Si tel est le cas, pourquoi l’autorité contractante, en l’occurrence la Senter, n’a pas procédé à un appel d’offres pour y pourvoir ? Quelle a été la voie empruntée pour attribuer ce marché à la filiale de la SNCF, dans la plus grande discrétion ? Autant de questions qui restent en suspens, faute d’accessibilité des autorités compétentes.

La semaine dernière, ‘’Le Figaro’’ informait qu’il restait à l’accord trouvé entre le président de la République et les représentants de la SNCF le ‘’blanc-seing de la Commission des marchés publics jalouse de ses compétences’’. S’agissait-il d’une autorisation ou de simples formalités administratives ? Les autorités n’ont pas encore jugé opportun d’en parler. A la place, c’est surtout la ‘’Fake-news’’ sur la propriété ou non du TER qui méritait, selon eux, des réponses.

Dans tous les cas, relève le spécialiste, si le contrat a été conclu par entente directe (gré à gré), il doit être autorisé par la Direction centrale des marchés publics. ‘’L’autorité contractante doit saisir la DCMP, qui fait un contrôle de légalité. Celle-ci va voir si les conditions fixées par l’article 76 du Code des marchés publics ont été respectées. Si oui, elle autorise, sinon, elle peut refuser. En cas de refus, l’autorité contractante peut saisir l’ARMP, qui va voir si les motifs avancés par la DCMP sont fondés ou pas’’.

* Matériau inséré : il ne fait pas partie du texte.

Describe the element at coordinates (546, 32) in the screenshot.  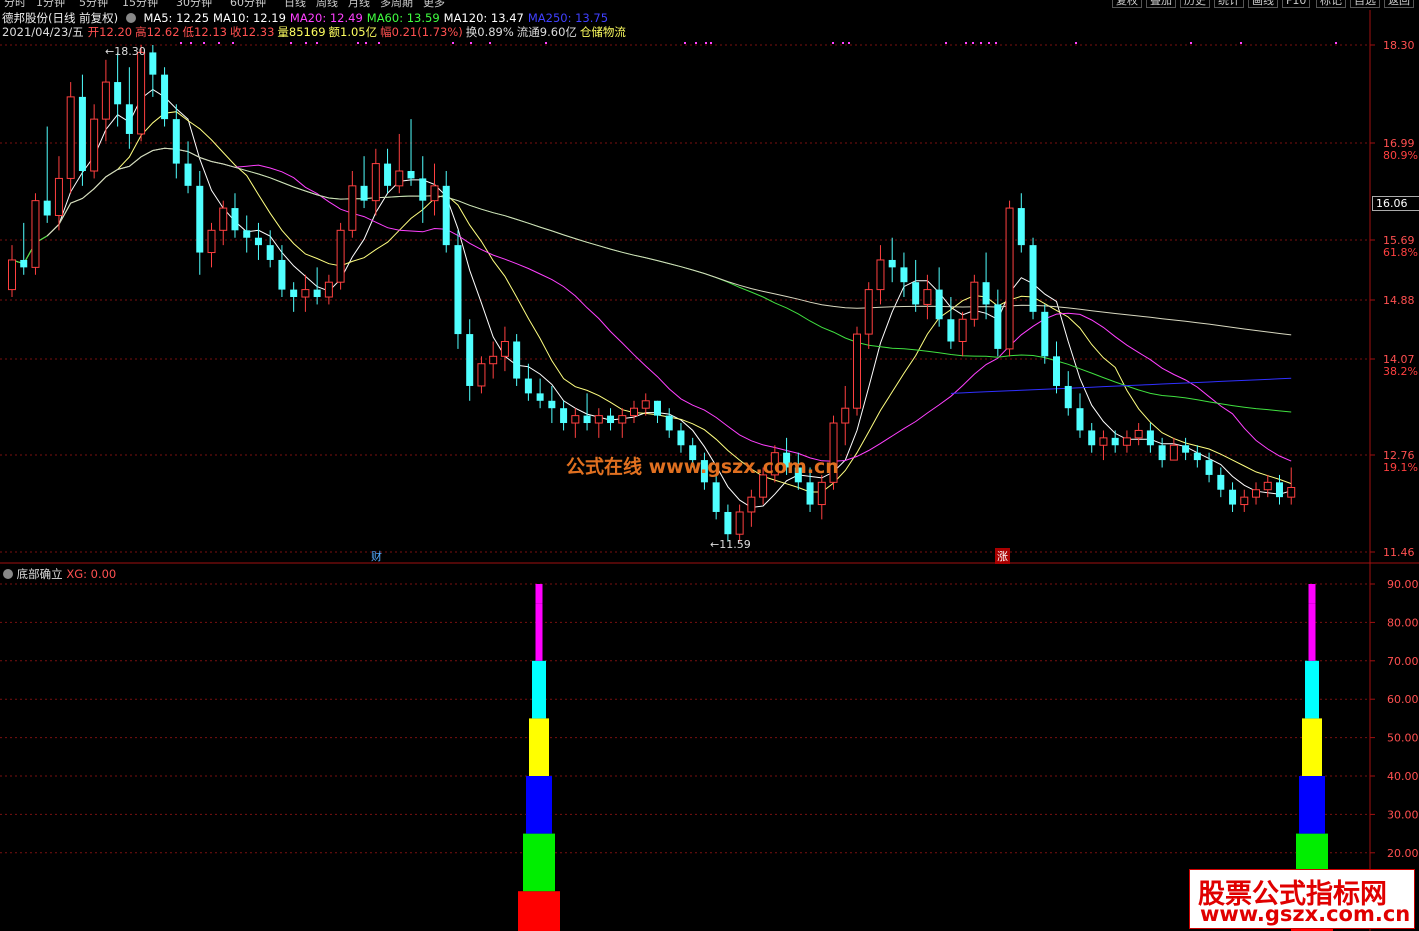
I see `quote-item-8: 流通9.60亿` at that location.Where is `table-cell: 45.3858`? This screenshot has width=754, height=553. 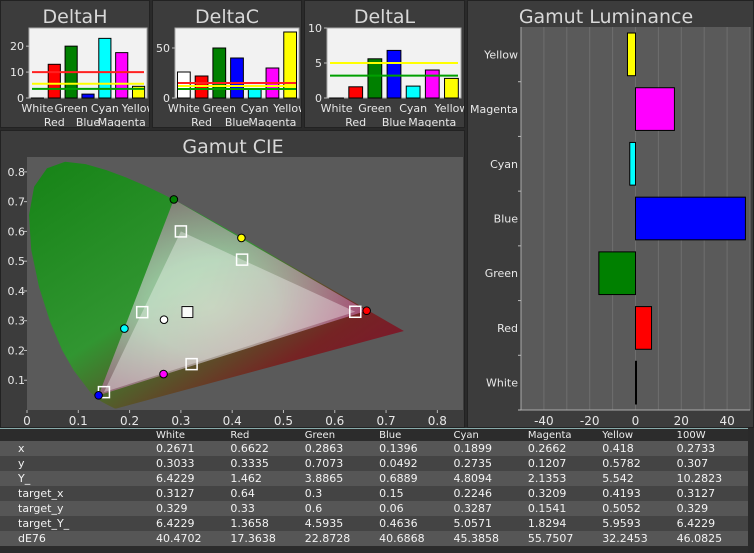 table-cell: 45.3858 is located at coordinates (488, 538).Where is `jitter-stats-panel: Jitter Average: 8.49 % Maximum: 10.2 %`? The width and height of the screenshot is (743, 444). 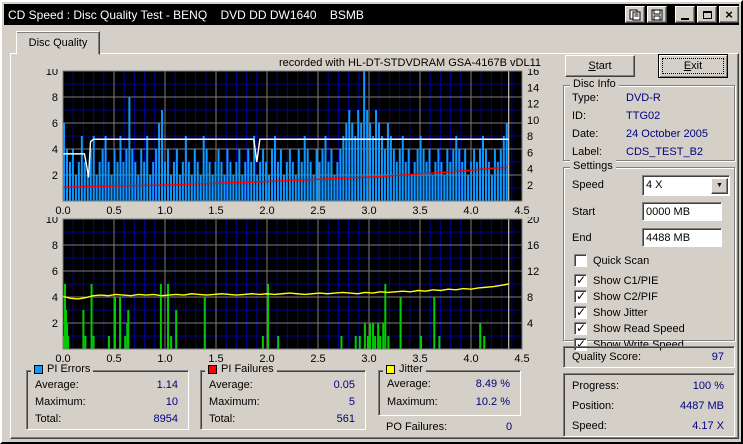
jitter-stats-panel: Jitter Average: 8.49 % Maximum: 10.2 % is located at coordinates (450, 390).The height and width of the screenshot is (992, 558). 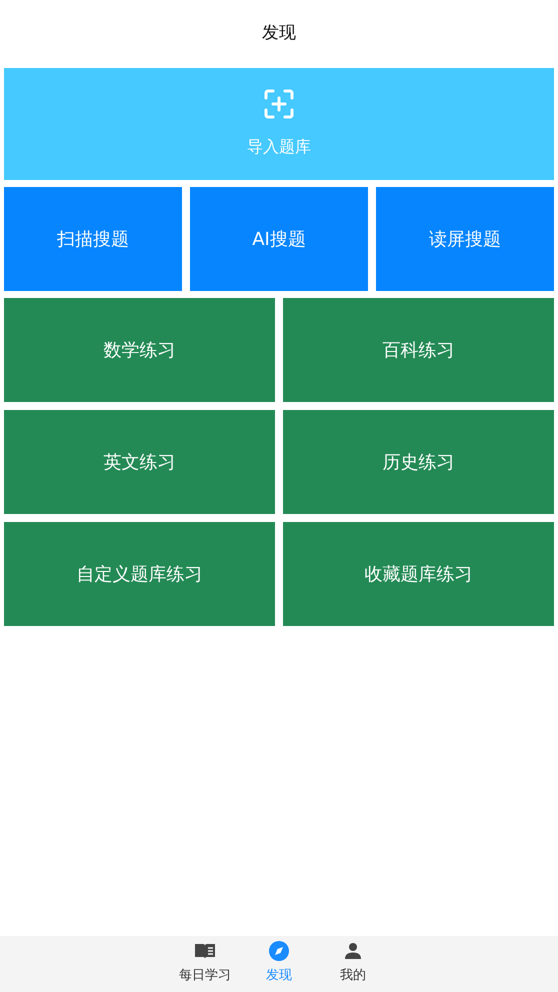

Pour le cas d’espèce, le dossier n’est pas allé au niveau de l’ARMP, selon nos vérifications. Aussi, peut-on supposer que la DCMP, même si elle n’a pas voulu répondre aux sollicitations, a accordé une dérogation. Au cas contraire, ce serait une violation grave des dispositions relatives au Code des marchés publics.

Mais dans quelles conditions le gré à gré est admis ? Aux termes de l’article 76 du Code des marchés publics (le code de 2014 qui était encore en vigueur), la dérogation peut être accordée dans les conditions suivantes. D’abord, ‘’pour les marchés destinés à répondre à des besoins qui, pour des raisons tenant à la détention d'un droit d'exclusivité, ne peuvent être satisfaits que par un cocontractant déterminé.

Ensuite, pour des fournitures, services ou travaux qui complètent ceux ayant fait l'objet d'un premier marché exécuté par le même titulaire, à la condition que le marché initial ait été passé selon la procédure d'appel d'offres et que le marché complémentaire ne porte que sur des fournitures, services ou travaux qui ne figurent pas dans le marché initial conclu, mais qui sont devenus nécessaires à la suite d'une circonstance imprévue et extérieure aux parties, et que ces fournitures, services ou travaux ne peuvent être techniquement ou économiquement séparés du marché principal.’’ Entre autres conditions.